▸ **REQUIREMENTS**
1. Write out the part of the PDB BLAST tutorial that begins at the words "In [6]: best" and stops after "In [10]: list(hits)".
2. Extend the PDB BLAST tutorial past its last line.

▸ **SELECTED PASSAGE**
┌────────

The blastPDB() function accepts sequence as a Python str().

Output will be PDBBlastRecord instance that stores PDB hits and returns to the user those sharing sequence identity above a user specified value.

Best match

To get the best match, PDBBlastRecord.getBest() method can be used:

In [6]: best = blast_record.getBest()

In [7]: best['pdb_id']
Out[7]: '1mkp'

In [8]: best['percent_identity']
Out[8]: 100.0

PDB hits

In [9]: hits = blast_record.getHits(percent_identity=90, percent_overlap=70)

In [10]: list(hits)
Out[10]: ['1mkp']

This results in only MKP-3 itself, since percent_identity argument was set to 90:

In [11]: hits = blast_record.getHits(percent_identity=50)

In [12]: list(hits)
Out[12]: ['1m3g', '2hxp', '3lj8', '3ezz', '1mkp']

In [13]: hits = blast_record.getHits(percent_identity=40)

In [14]: list(hits)

└────────

▸ **DATASET ROWS**
┌────────

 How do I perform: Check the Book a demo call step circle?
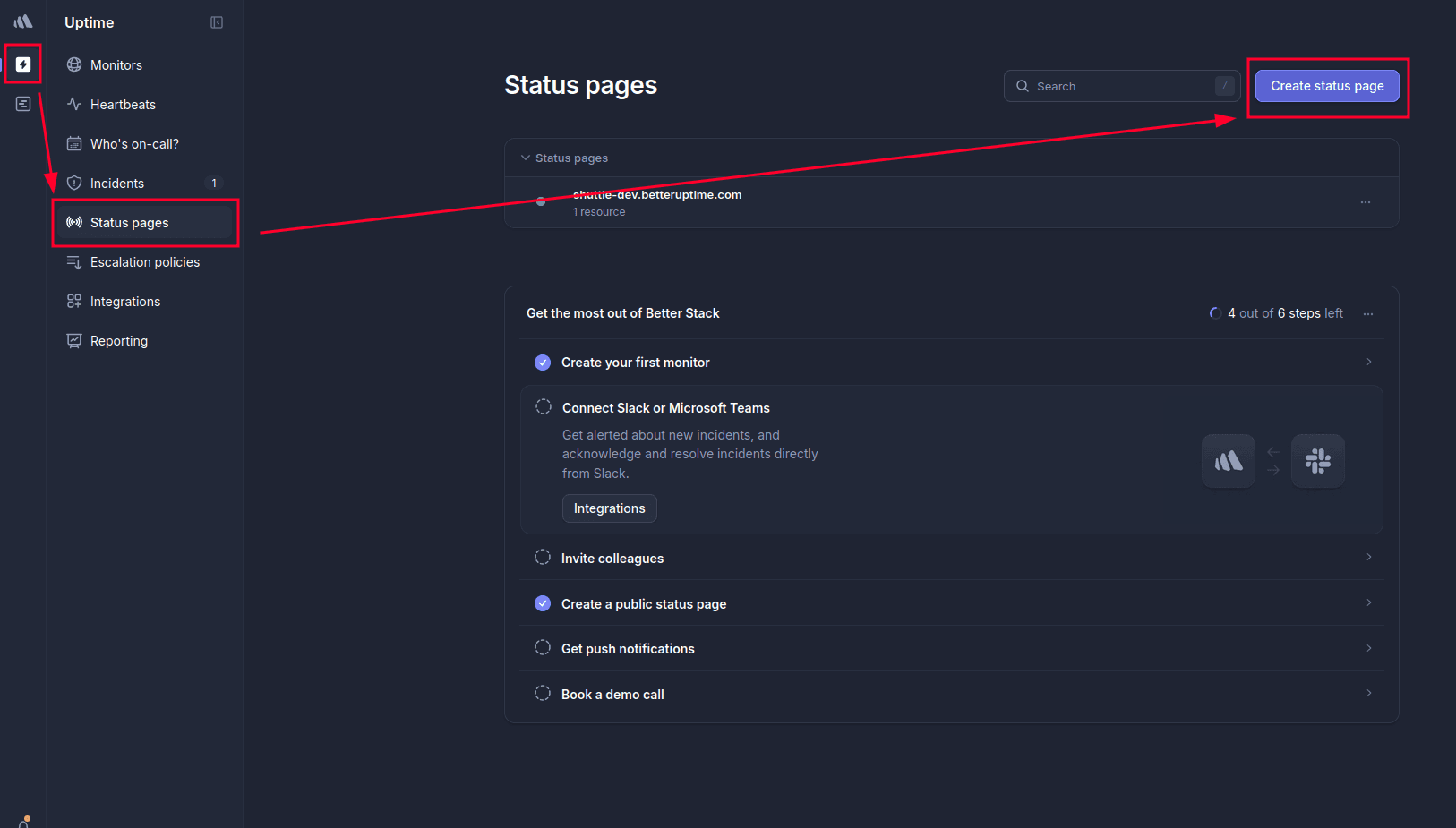click(543, 692)
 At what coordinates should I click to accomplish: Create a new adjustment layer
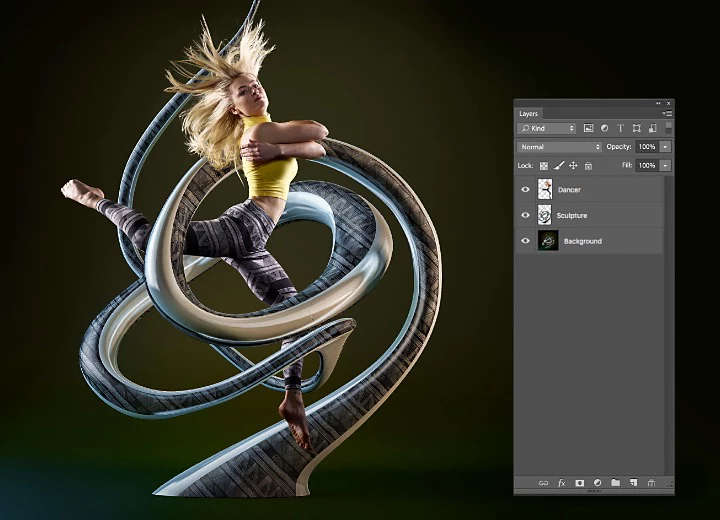[597, 483]
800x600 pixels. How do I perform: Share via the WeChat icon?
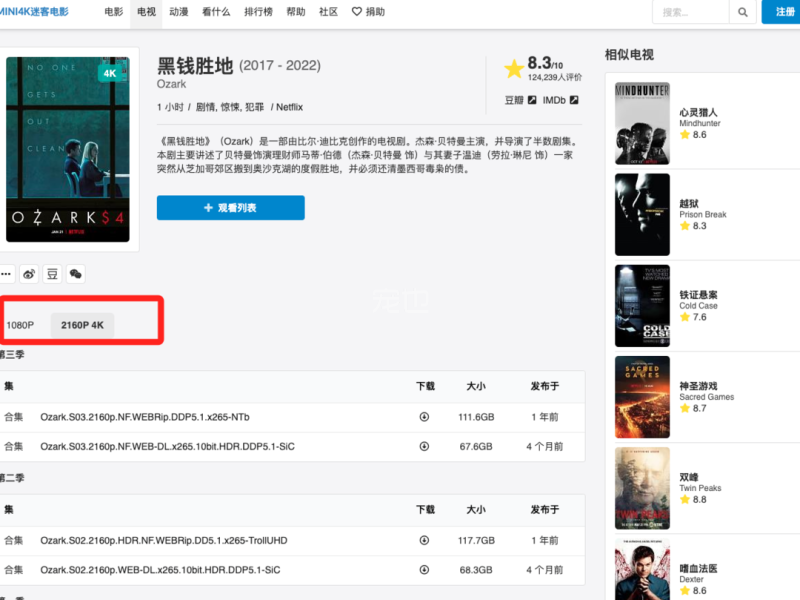coord(75,274)
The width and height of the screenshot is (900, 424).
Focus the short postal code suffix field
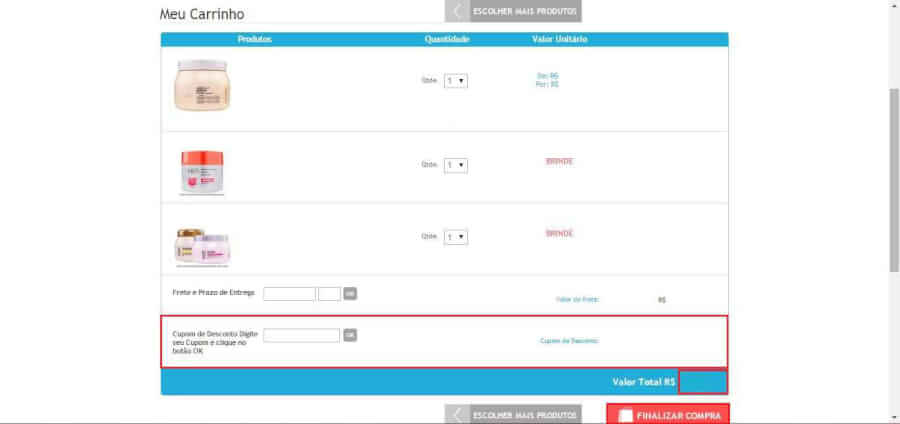coord(329,293)
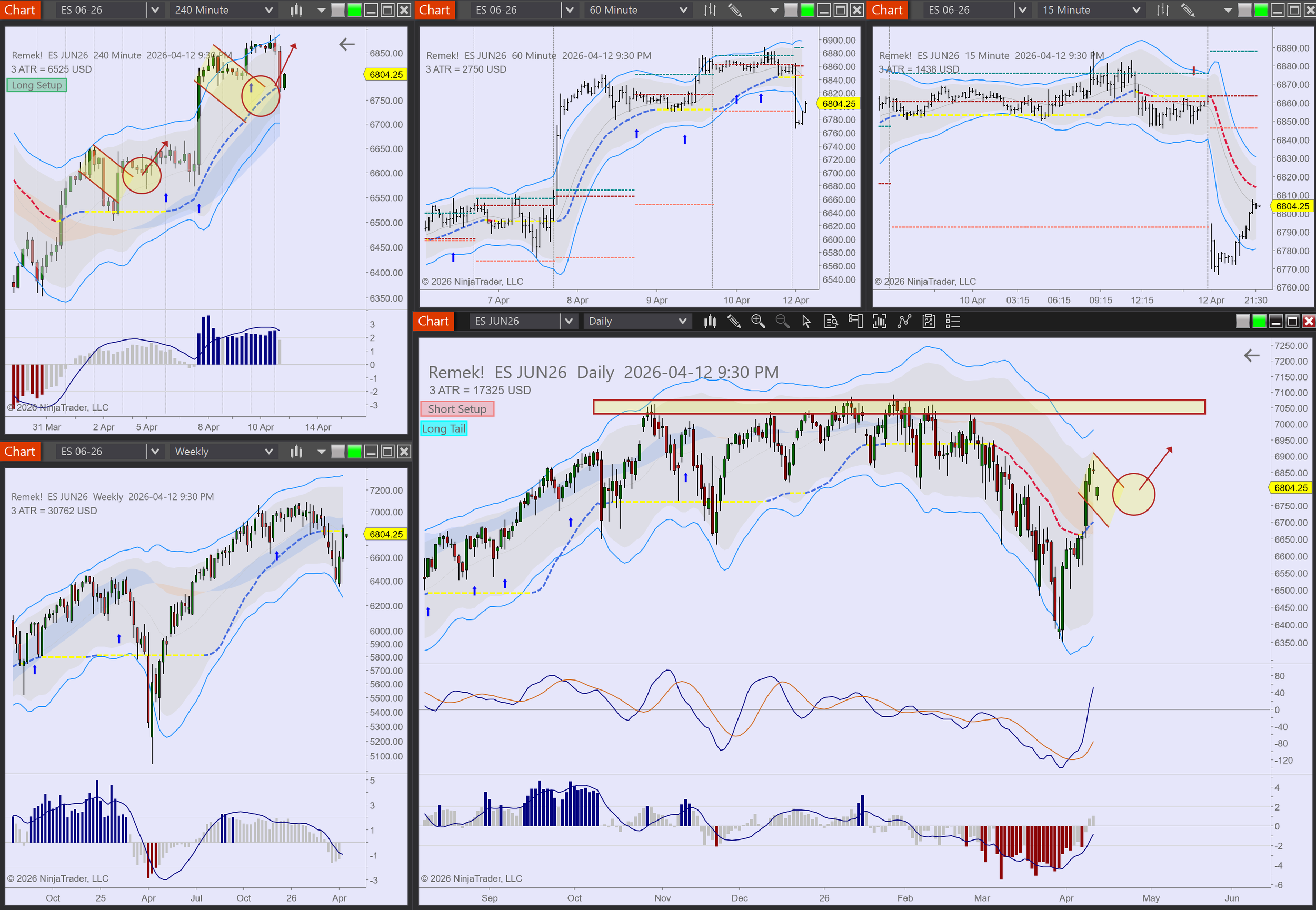Click zoom in icon on Daily chart
The image size is (1316, 910).
click(x=758, y=321)
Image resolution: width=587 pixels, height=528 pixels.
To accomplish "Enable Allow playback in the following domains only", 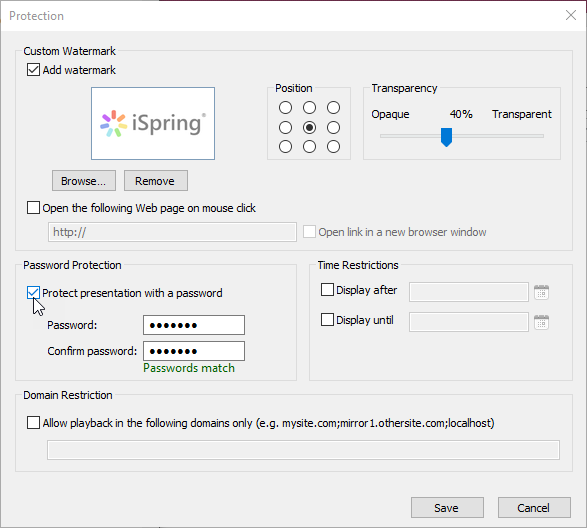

└────────

▸ **OUTPUTS BY TASK**
1.
In [6]: best = blast_record.getBest()

In [7]: best['pdb_id']
Out[7]: '1mkp'

In [8]: best['percent_identity']
Out[8]: 100.0

PDB hits

In [9]: hits = blast_record.getHits(percent_identity=90, percent_overlap=70)

In [10]: list(hits)

2.
Out[14]: ['3lj8', '1mkp', '1zzw', '2g6z', '2hxp', '3ezz', '1m3g', '2oud']

This resulted in more hits, including structures of MKP-2, MKP-4, and MKP-5 More information on a hit can be obtained as follows:

In [15]: hits['1zzw']['percent_identity']
Out[15]: 49.27536231884058

In [16]: hits['1zzw']['align-len']
Out[16]: 138

In [17]: hits['1zzw']['identity']
Out[17]: 68

To obtain all hits, simply run the function without specifying parameters:

In [18]: all_hits = blast_record.getHits()

Download hits

PDB hits can be downloaded using fetchPDB() function:

filenames = fetchPDB(hits.keys())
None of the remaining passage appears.